## WHAT YOU SHOULD DO
Send back every line of the data exactly.

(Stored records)
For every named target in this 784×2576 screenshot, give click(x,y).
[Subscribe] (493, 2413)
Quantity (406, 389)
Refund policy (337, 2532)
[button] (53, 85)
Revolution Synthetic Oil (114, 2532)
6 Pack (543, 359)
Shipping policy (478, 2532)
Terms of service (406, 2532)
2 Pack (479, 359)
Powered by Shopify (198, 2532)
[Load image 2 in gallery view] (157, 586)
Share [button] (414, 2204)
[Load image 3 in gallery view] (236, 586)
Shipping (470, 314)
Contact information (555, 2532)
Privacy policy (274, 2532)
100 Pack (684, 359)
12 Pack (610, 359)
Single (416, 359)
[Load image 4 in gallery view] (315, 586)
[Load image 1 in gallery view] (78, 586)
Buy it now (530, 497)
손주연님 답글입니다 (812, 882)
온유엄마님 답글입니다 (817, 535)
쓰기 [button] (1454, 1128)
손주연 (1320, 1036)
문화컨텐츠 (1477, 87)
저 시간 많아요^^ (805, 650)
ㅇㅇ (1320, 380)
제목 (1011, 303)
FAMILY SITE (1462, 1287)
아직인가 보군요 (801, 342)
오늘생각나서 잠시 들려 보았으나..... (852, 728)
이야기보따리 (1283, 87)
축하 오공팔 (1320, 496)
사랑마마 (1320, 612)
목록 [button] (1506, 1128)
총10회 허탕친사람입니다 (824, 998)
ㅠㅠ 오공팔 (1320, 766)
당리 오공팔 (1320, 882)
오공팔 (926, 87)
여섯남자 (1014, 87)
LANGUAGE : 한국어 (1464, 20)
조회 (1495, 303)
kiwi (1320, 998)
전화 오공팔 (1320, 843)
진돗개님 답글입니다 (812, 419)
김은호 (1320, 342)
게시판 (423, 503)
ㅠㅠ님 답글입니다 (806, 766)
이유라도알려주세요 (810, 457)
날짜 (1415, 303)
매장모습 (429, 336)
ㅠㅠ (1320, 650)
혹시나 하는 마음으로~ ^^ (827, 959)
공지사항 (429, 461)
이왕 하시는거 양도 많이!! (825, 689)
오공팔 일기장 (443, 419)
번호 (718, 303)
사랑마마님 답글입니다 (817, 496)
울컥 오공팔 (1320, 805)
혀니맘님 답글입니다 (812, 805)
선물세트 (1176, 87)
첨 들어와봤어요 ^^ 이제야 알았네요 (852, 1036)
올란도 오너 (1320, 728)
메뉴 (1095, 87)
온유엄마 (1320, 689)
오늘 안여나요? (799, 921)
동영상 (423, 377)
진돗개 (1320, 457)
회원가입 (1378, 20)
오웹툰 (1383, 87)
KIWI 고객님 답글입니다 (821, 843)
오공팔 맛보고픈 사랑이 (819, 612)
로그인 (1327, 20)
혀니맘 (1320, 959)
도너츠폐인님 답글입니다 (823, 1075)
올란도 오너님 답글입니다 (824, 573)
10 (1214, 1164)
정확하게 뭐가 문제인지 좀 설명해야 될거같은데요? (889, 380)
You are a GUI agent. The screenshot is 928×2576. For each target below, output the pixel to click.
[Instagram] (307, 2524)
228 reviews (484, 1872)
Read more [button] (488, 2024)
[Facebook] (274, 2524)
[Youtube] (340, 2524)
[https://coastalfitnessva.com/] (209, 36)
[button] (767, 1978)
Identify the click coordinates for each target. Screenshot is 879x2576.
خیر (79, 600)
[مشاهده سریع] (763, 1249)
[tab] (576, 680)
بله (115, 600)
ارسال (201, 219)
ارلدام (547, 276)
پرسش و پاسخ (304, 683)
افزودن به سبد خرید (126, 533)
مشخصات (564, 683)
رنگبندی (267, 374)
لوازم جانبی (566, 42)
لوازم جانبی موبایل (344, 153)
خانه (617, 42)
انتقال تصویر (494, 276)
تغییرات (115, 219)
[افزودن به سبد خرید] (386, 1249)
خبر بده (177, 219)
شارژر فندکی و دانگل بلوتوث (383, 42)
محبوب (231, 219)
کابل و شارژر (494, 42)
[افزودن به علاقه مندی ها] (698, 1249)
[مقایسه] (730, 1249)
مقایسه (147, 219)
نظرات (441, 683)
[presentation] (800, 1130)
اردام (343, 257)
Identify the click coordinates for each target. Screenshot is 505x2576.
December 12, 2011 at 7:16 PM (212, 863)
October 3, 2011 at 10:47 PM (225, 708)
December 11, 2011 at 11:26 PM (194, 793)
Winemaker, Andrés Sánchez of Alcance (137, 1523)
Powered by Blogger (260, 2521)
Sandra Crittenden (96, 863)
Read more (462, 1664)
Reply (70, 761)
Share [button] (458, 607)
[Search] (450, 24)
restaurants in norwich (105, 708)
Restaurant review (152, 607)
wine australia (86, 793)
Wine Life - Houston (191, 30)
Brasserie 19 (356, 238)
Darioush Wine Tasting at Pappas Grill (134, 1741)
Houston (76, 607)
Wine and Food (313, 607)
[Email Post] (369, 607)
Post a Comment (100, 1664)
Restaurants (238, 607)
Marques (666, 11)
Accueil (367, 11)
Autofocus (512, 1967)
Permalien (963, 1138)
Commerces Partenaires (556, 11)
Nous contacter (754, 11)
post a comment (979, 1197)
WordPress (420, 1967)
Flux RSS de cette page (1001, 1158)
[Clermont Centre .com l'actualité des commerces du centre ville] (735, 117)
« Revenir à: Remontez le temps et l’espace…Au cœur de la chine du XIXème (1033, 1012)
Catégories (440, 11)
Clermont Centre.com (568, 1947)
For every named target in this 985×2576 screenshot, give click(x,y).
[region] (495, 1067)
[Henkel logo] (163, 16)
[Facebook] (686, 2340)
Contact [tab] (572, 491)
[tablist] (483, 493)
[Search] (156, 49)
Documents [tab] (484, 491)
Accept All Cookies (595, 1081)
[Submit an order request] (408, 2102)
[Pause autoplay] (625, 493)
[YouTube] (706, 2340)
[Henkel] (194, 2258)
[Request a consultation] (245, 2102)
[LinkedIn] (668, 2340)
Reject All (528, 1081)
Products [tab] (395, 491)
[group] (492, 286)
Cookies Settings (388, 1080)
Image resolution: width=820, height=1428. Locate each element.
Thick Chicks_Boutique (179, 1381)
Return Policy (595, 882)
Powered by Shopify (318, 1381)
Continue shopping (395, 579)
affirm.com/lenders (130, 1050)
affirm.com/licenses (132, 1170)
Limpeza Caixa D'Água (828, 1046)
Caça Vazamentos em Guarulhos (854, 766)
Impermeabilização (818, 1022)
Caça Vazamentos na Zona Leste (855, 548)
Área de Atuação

## RESPONSE
For every named target in this 784×2576 screenshot, give click(x,y).
[Subscribe] (493, 2413)
Quantity (406, 389)
Refund policy (337, 2532)
[button] (53, 85)
Revolution Synthetic Oil (114, 2532)
6 Pack (543, 359)
Shipping policy (478, 2532)
Terms of service (406, 2532)
2 Pack (479, 359)
Powered by Shopify (198, 2532)
[Load image 2 in gallery view] (157, 586)
Share [button] (414, 2204)
[Load image 3 in gallery view] (236, 586)
Shipping (470, 314)
Contact information (555, 2532)
Privacy policy (274, 2532)
100 Pack (684, 359)
12 Pack (610, 359)
Single (416, 359)
[Load image 4 in gallery view] (315, 586)
[Load image 1 in gallery view] (78, 586)
Buy it now (530, 497)
손주연님 답글입니다 (812, 882)
온유엄마님 답글입니다 (817, 535)
쓰기 [button] (1454, 1128)
손주연 (1320, 1036)
문화컨텐츠 (1477, 87)
저 시간 많아요^^ (805, 650)
ㅇㅇ (1320, 380)
제목 (1011, 303)
FAMILY SITE (1462, 1287)
아직인가 보군요 (801, 342)
오늘생각나서 잠시 들려 보았으나..... (852, 728)
이야기보따리 (1283, 87)
축하 오공팔 (1320, 496)
사랑마마 (1320, 612)
목록 [button] (1506, 1128)
총10회 허탕친사람입니다 (824, 998)
ㅠㅠ 오공팔 (1320, 766)
당리 오공팔 (1320, 882)
오공팔 (926, 87)
여섯남자 (1014, 87)
LANGUAGE : 한국어 (1464, 20)
조회 (1495, 303)
kiwi (1320, 998)
전화 오공팔 (1320, 843)
진돗개님 답글입니다 (812, 419)
김은호 (1320, 342)
게시판 (423, 503)
ㅠㅠ님 답글입니다 (806, 766)
이유라도알려주세요 (810, 457)
날짜 (1415, 303)
매장모습 (429, 336)
ㅠㅠ (1320, 650)
혹시나 하는 마음으로~ ^^ (827, 959)
공지사항 (429, 461)
이왕 하시는거 양도 많이!! (825, 689)
오공팔 일기장 (443, 419)
번호 (718, 303)
사랑마마님 답글입니다 (817, 496)
울컥 오공팔 (1320, 805)
혀니맘님 답글입니다 (812, 805)
선물세트 (1176, 87)
첨 들어와봤어요 ^^ 이제야 알았네요 (852, 1036)
올란도 오너 (1320, 728)
메뉴 (1095, 87)
온유엄마 (1320, 689)
오늘 안여나요? (799, 921)
동영상 (423, 377)
진돗개 (1320, 457)
회원가입 (1378, 20)
오웹툰 (1383, 87)
KIWI 고객님 답글입니다 (821, 843)
오공팔 맛보고픈 사랑이 (819, 612)
로그인 (1327, 20)
혀니맘 (1320, 959)
도너츠폐인님 답글입니다 (823, 1075)
올란도 오너님 답글입니다 (824, 573)
10 (1214, 1164)
정확하게 뭐가 문제인지 좀 설명해야 될거같은데요? (889, 380)
You are a GUI agent. The screenshot is 928×2576. For each target below, output the pixel to click.
[Instagram] (307, 2524)
228 reviews (484, 1872)
Read more [button] (488, 2024)
[Facebook] (274, 2524)
[Youtube] (340, 2524)
[https://coastalfitnessva.com/] (209, 36)
[button] (767, 1978)
Identify the click coordinates for each target. Screenshot is 879x2576.
خیر (79, 600)
[مشاهده سریع] (763, 1249)
[tab] (576, 680)
بله (115, 600)
ارسال (201, 219)
ارلدام (547, 276)
پرسش و پاسخ (304, 683)
افزودن به سبد خرید (126, 533)
مشخصات (564, 683)
رنگبندی (267, 374)
لوازم جانبی (566, 42)
لوازم جانبی موبایل (344, 153)
خانه (617, 42)
انتقال تصویر (494, 276)
تغییرات (115, 219)
[افزودن به سبد خرید] (386, 1249)
خبر بده (177, 219)
شارژر فندکی و دانگل بلوتوث (383, 42)
محبوب (231, 219)
کابل و شارژر (494, 42)
[افزودن به علاقه مندی ها] (698, 1249)
[مقایسه] (730, 1249)
مقایسه (147, 219)
نظرات (441, 683)
[presentation] (800, 1130)
اردام (343, 257)
Identify the click coordinates for each target. Screenshot is 505x2576.
December 12, 2011 at 7:16 PM (212, 863)
October 3, 2011 at 10:47 PM (225, 708)
December 11, 2011 at 11:26 PM (194, 793)
Winemaker, Andrés Sánchez of Alcance (137, 1523)
Powered by Blogger (260, 2521)
Sandra Crittenden (96, 863)
Read more (462, 1664)
Reply (70, 761)
Share [button] (458, 607)
[Search] (450, 24)
restaurants in norwich (105, 708)
Restaurant review (152, 607)
wine australia (86, 793)
Wine Life - Houston (191, 30)
Brasserie 19 (356, 238)
Darioush Wine Tasting at Pappas Grill (134, 1741)
Houston (76, 607)
Wine and Food (313, 607)
[Email Post] (369, 607)
Post a Comment (100, 1664)
Restaurants (238, 607)
Marques (666, 11)
Accueil (367, 11)
Autofocus (512, 1967)
Permalien (963, 1138)
Commerces Partenaires (556, 11)
Nous contacter (754, 11)
post a comment (979, 1197)
WordPress (420, 1967)
Flux RSS de cette page (1001, 1158)
[Clermont Centre .com l'actualité des commerces du centre ville] (735, 117)
« Revenir à: Remontez le temps et l’espace…Au cœur de la chine du XIXème (1033, 1012)
Catégories (440, 11)
Clermont Centre.com (568, 1947)
For every named target in this 985×2576 screenshot, give click(x,y).
[region] (495, 1067)
[Henkel logo] (163, 16)
[Facebook] (686, 2340)
Contact [tab] (572, 491)
[tablist] (483, 493)
[Search] (156, 49)
Documents [tab] (484, 491)
Accept All Cookies (595, 1081)
[Submit an order request] (408, 2102)
[Pause autoplay] (625, 493)
[YouTube] (706, 2340)
[Henkel] (194, 2258)
[Request a consultation] (245, 2102)
[LinkedIn] (668, 2340)
Reject All (528, 1081)
Products [tab] (395, 491)
[group] (492, 286)
Cookies Settings (388, 1080)
Image resolution: width=820, height=1428. Locate each element.
Thick Chicks_Boutique (179, 1381)
Return Policy (595, 882)
Powered by Shopify (318, 1381)
Continue shopping (395, 579)
affirm.com/lenders (130, 1050)
affirm.com/licenses (132, 1170)
Limpeza Caixa D'Água (828, 1046)
Caça Vazamentos em Guarulhos (854, 766)
Impermeabilização (818, 1022)
Caça Vazamentos na Zona Leste (855, 548)
Área de Atuação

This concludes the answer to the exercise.